• [Problem description]: Convert the records below into a numbered list of their lines, omitting any blank lines.

• [Material for the task]:
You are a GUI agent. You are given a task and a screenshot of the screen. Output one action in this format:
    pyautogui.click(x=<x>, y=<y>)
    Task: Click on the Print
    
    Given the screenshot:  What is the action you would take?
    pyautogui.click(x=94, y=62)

• [Answer for the task]:
1. You are a GUI agent. You are given a task and a screenshot of the screen. Output one action in this format:
2.     pyautogui.click(x=<x>, y=<y>)
3.     Task: Click on the Print
4.     Given the screenshot:  What is the action you would take?
5.     pyautogui.click(x=94, y=62)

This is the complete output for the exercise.